BRIEF: Those lines of the data that hold the word "computer" are to be copied out.

AVAILABLE DATA:
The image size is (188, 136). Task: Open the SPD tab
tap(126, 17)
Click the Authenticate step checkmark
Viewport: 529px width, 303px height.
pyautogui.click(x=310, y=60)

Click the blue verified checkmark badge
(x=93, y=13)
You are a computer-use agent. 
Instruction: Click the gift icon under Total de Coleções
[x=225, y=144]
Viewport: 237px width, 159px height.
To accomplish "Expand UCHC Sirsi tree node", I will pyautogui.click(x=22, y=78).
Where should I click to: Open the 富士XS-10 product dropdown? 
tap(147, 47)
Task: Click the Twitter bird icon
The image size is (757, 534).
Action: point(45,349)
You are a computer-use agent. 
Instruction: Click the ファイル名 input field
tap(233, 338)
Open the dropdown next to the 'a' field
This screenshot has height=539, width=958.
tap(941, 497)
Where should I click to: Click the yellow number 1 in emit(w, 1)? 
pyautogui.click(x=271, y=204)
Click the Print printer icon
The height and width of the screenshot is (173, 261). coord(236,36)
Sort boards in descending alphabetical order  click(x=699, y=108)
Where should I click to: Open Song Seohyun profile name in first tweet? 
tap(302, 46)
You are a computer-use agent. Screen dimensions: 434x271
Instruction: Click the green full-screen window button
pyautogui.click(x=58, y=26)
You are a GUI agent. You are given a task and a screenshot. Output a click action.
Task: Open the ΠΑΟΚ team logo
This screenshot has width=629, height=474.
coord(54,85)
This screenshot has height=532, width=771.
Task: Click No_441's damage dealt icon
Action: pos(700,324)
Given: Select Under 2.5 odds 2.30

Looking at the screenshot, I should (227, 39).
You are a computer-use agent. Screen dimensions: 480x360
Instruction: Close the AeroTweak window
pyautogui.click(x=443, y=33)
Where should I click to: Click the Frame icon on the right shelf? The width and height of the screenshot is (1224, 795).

RESULT FOR THIS TASK:
You are a computer-use agent. 
You are a computer-use agent. 
You are a computer-use agent. Screen dimensions: 434x271
You are a computer-use agent. Screen dimensions: 480x360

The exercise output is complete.